Second, global cities matter for climate change. Cities are the places that are most affected by climate change, in particular by rising sea levels or extreme weather conditions (such as heat waves or cold snaps). They produce the largest share of GHG emissions, but the economies of scale cities offer have the potential to limit such emissions over the longer term. Solutions devised by city managers can be at the cutting edge of technological development, opening up new pathways for mitigating climate change or adapting to it.
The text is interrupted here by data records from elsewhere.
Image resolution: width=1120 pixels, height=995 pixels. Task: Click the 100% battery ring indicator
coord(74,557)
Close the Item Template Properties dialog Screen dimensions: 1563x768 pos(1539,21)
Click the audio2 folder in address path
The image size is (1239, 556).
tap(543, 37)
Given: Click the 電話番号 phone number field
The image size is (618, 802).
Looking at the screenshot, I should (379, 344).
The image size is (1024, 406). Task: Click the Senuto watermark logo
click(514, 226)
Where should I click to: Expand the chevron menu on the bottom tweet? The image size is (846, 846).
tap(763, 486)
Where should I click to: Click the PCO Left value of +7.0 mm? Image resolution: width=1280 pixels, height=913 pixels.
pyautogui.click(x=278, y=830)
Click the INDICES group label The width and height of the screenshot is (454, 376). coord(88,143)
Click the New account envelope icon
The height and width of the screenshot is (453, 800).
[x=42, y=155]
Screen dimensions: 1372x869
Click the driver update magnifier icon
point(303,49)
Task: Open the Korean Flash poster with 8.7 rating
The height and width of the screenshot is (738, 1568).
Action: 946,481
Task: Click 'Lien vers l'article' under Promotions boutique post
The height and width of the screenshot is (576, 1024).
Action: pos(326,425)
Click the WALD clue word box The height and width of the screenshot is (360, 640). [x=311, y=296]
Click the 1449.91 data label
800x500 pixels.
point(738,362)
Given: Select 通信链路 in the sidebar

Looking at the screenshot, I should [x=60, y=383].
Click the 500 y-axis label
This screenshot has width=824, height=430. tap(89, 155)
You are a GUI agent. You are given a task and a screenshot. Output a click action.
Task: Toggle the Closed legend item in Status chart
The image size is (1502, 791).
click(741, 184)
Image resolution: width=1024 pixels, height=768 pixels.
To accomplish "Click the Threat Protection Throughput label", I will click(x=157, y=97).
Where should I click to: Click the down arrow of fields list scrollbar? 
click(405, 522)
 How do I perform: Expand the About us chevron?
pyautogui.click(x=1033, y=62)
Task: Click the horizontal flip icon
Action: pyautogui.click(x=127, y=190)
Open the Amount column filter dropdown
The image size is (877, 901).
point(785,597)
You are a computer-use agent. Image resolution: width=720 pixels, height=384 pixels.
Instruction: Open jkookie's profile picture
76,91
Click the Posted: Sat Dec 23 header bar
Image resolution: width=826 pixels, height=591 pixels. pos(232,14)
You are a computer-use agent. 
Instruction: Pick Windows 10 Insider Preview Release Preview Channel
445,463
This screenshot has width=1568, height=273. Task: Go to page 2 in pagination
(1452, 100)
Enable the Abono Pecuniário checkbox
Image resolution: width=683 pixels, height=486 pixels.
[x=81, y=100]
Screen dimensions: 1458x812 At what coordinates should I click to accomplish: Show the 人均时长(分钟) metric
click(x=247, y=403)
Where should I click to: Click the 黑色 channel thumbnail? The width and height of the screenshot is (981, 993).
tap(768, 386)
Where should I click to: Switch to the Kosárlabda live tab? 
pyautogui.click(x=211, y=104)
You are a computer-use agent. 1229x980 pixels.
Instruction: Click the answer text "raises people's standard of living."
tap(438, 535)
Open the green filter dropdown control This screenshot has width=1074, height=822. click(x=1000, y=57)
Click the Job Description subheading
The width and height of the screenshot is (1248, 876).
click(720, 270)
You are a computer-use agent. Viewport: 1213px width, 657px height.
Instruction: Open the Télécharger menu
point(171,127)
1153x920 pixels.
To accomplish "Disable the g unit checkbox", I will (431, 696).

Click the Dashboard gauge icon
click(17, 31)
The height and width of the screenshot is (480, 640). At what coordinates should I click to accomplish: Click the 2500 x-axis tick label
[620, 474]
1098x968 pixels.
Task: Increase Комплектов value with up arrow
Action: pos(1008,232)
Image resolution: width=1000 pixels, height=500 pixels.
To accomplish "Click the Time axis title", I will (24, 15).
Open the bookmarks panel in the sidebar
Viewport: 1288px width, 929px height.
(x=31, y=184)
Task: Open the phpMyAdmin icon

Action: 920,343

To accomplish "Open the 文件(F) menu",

Third, global cities matter for international migration. Internal and international migrants flock to cities, so the lack of international rules governing migration affects cities the most. At the same time, many cities tendencies to confine newcomers to their peripheries can heighten the migrants sense of exclusion, which can further complicate their integration in host countries. Yet cities also serve as laboratories for inclusion, as shown by US sanctuary cities, in which foreigners have managed to thrive despite a more hostile broader environment.
This Report investigates these and other fields where dynamics at the city level ripple through the international level and vice versa. It also shows how global cities are often taking over responsibilities on behalf of their national governments, addressing challenges autonomously or even in opposition to national decisions. This is a crucial development, but it is a double-edged sword, because as cities act more independently, governments may find it harder to regulate and sanction rogue behaviour.
A few years ago, New York-based scholar Benjamin Barber suggested that mayors should rule the world. More modestly, global cities and their managers should be seen as pragmatic and accountable solution providers. In this respect, it is reasonable to expect that cities and their networks will claim a more central role in the future as they become willing to influence the political process of decision-making within the international community. In one word, they will try to get a seat at the table. This looks like an interesting development and a great opportunity for the future.
1. Why Global Cities? *
Saskia Sassen
The 1980s marks a very specific economic transformation in major western cities. It was, in many ways, the beginning of a new era, one that saw digitisation as having the capacity to launch foundational transformations. One key transformation many experts asserted would be decisive, was that cities would no longer matter for the advanced economy. Cities might still matter for people who wanted to go to the theater and such, but they would not matter much for the advanced economy. There was great conviction that powerful firms, global firms, and such would no longer need cities given the digital revolution.
This turned out to be mostly wrong. Cities have become even more important, and this is especially so for the most advanced and digitally enabled/connected sectors. Why? Because time began to matter even more fractions of seconds mattered. And they mattered precisely because of the digital revolution: now competition was everywhere, accessing the latest innovations could be executed by anyone, and so on.